--- Start of Provided text ---

4. Eligibility for Participation. Each director of the Company and each director of a member of the Group who is not eligible to receive stock options under the Company’s Equity Incentive Plan for Employees shall be eligible to receive stock options under this Plan. Each director of the Company and each director of the member companies of the Group shall be eligible to receive restricted stock awards under this Plan.

5. Awards. Awards under this Plan may consist of stock options as described in Section 7 and restricted stock awards as described in Section 8. Each award shall be evidenced by a written agreement between the Company and the grantee.

--- End of Provided text ---
--- Start of Records for the task ---

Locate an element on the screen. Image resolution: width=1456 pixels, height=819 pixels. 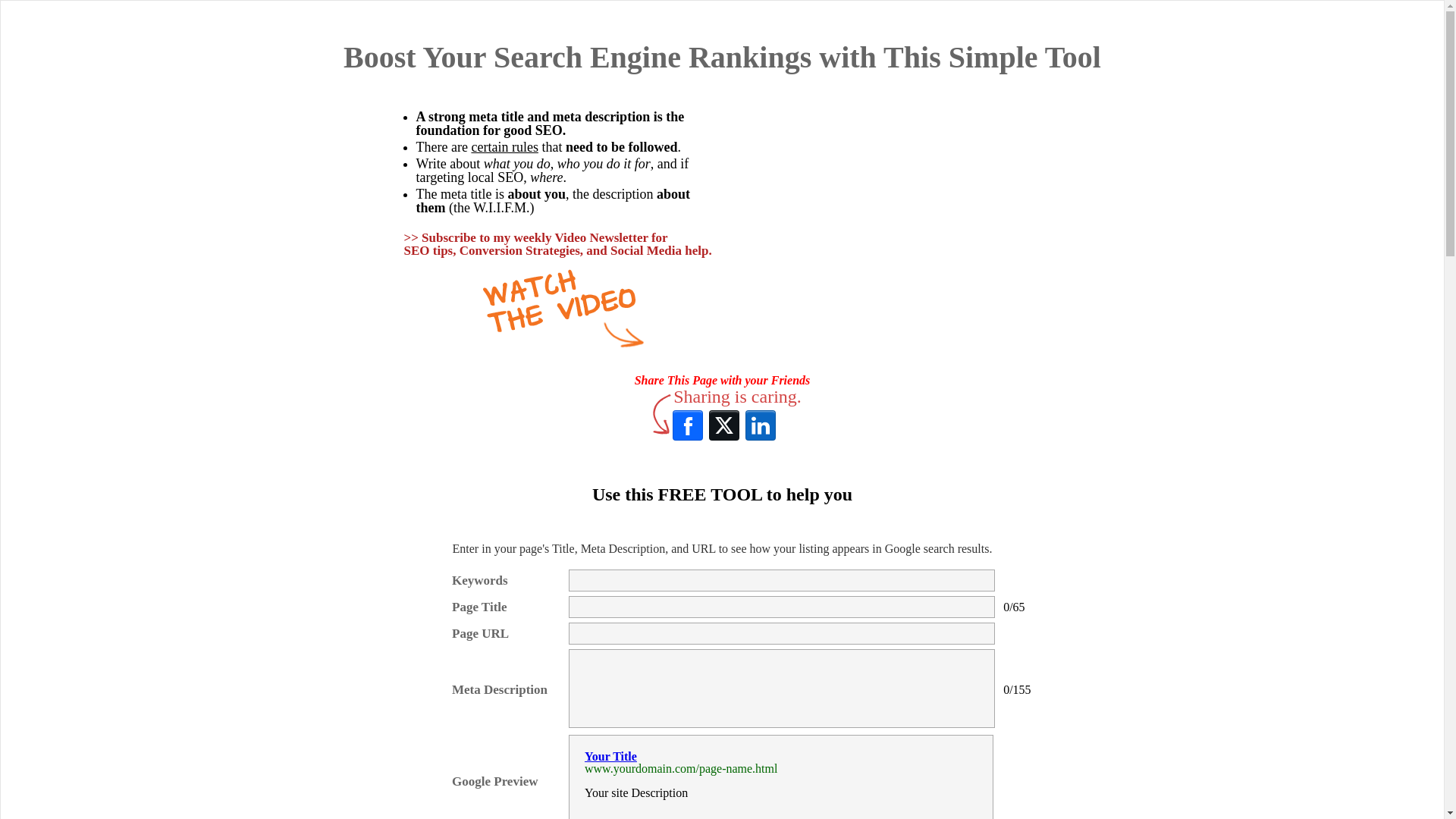
'X (Twitter)' is located at coordinates (723, 425).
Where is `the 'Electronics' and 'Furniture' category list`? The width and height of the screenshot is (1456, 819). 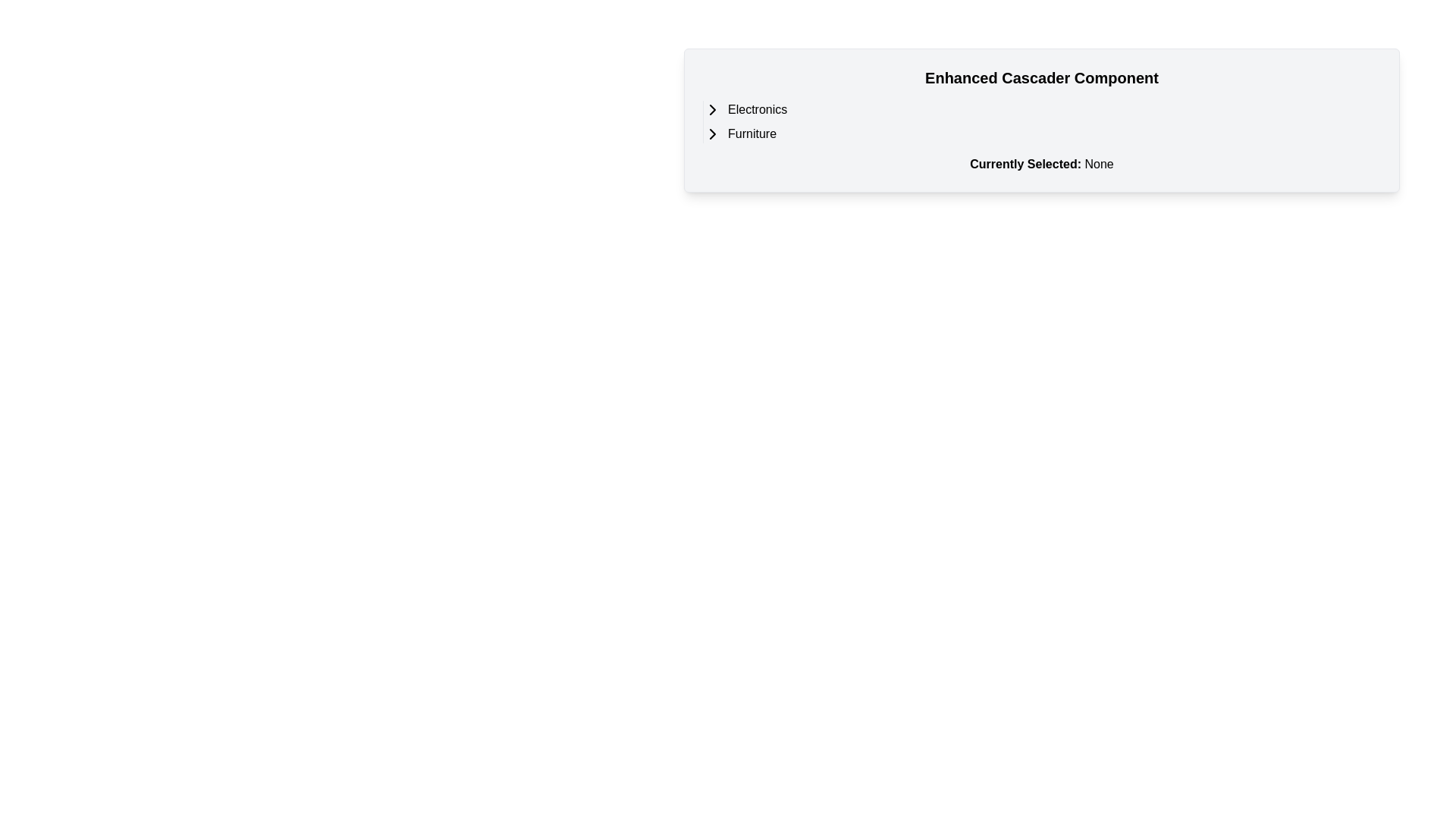
the 'Electronics' and 'Furniture' category list is located at coordinates (1040, 121).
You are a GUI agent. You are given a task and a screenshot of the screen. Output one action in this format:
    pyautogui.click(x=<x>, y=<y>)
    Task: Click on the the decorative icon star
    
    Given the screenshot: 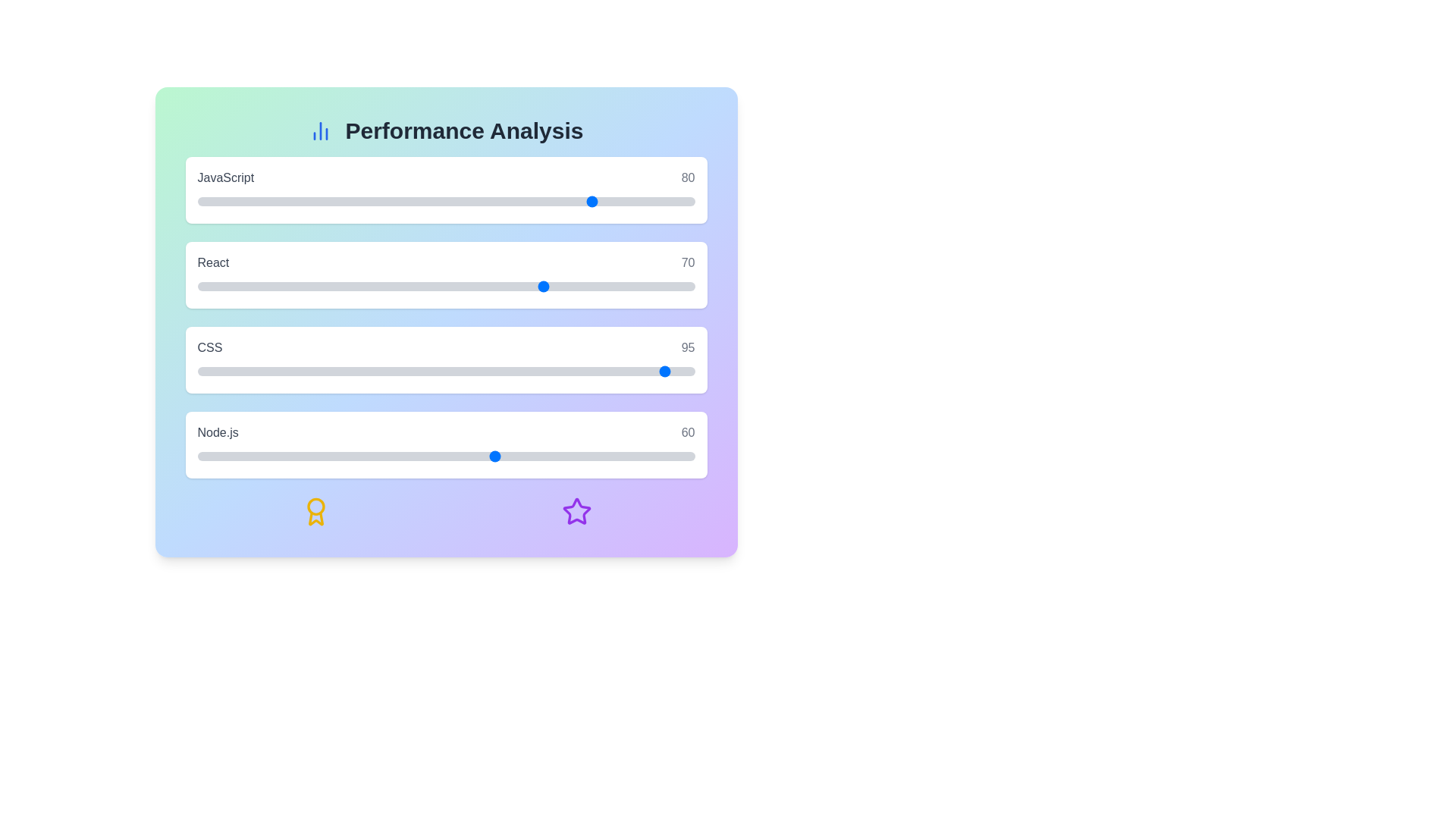 What is the action you would take?
    pyautogui.click(x=576, y=512)
    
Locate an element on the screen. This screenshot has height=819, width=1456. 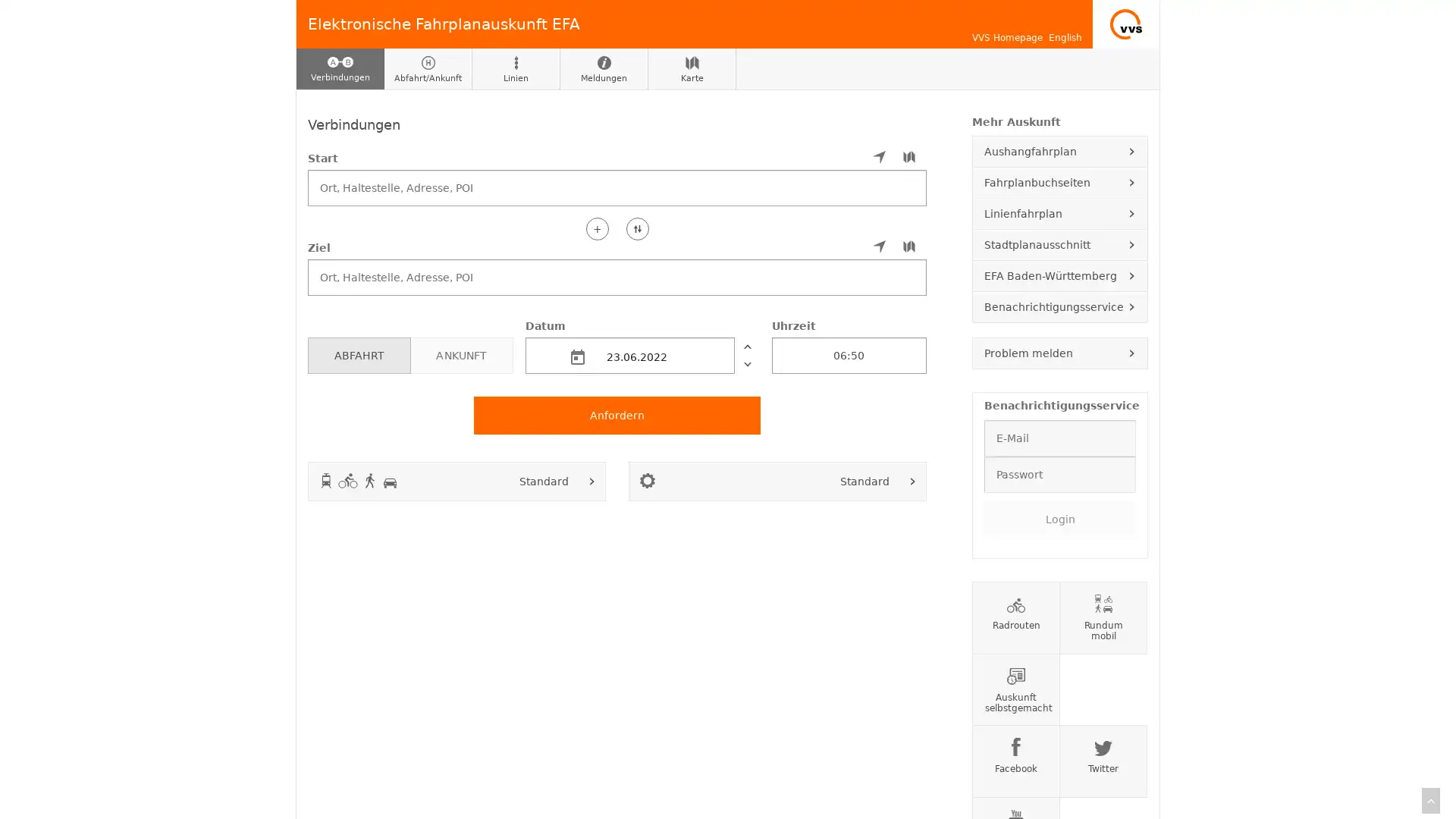
Start und Ziel tauschen is located at coordinates (637, 228).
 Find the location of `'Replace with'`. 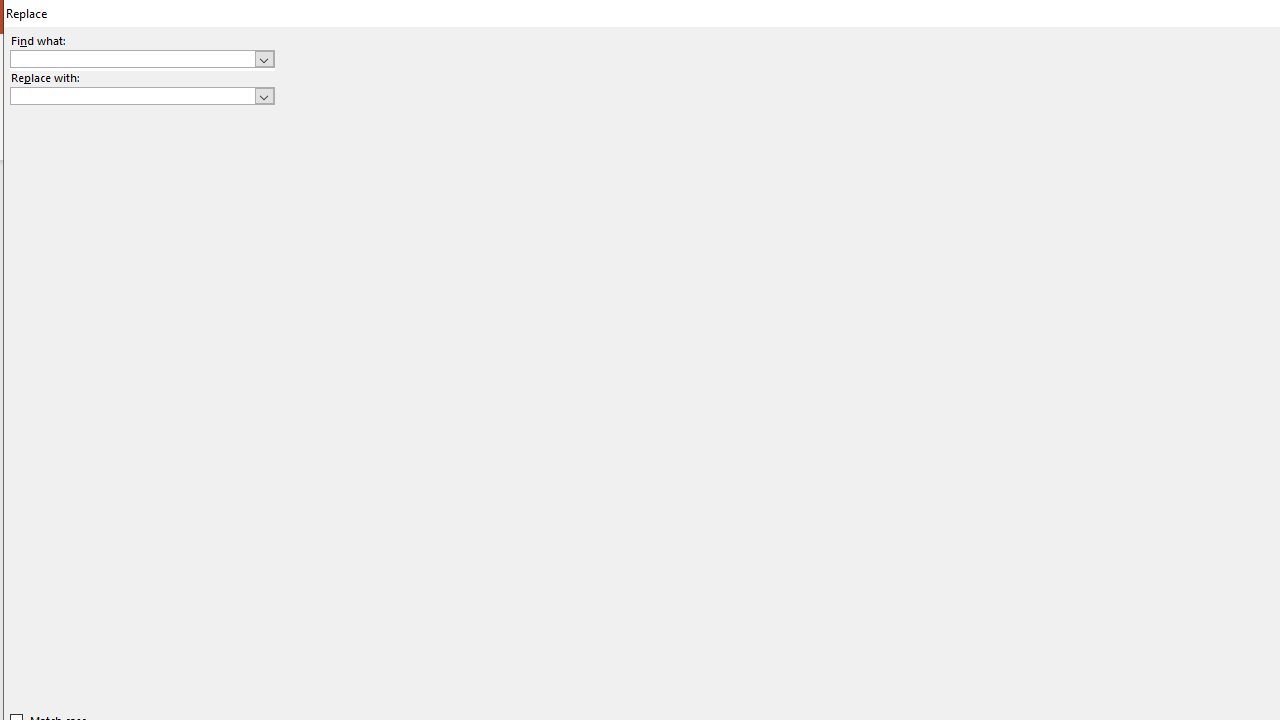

--- End of Records for the task ---

Problem 1 >> List every capitalized term that the stock plan excerpt uses to name an entity or a plan.
Problem 2 >> Retype the stretch of the listing from its start through the line that contains "the 'Electronics' and 'Furniture' category list is", leaving out the pictures.

Exercise response 1 >>
- Company
- Group
- Plan
- Equity Incentive Plan for Employees

Exercise response 2 >>
Locate an element on the screen. Image resolution: width=1456 pixels, height=819 pixels. 
'X (Twitter)' is located at coordinates (723, 425).
Where is `the 'Electronics' and 'Furniture' category list`? The width and height of the screenshot is (1456, 819). 
the 'Electronics' and 'Furniture' category list is located at coordinates (1040, 121).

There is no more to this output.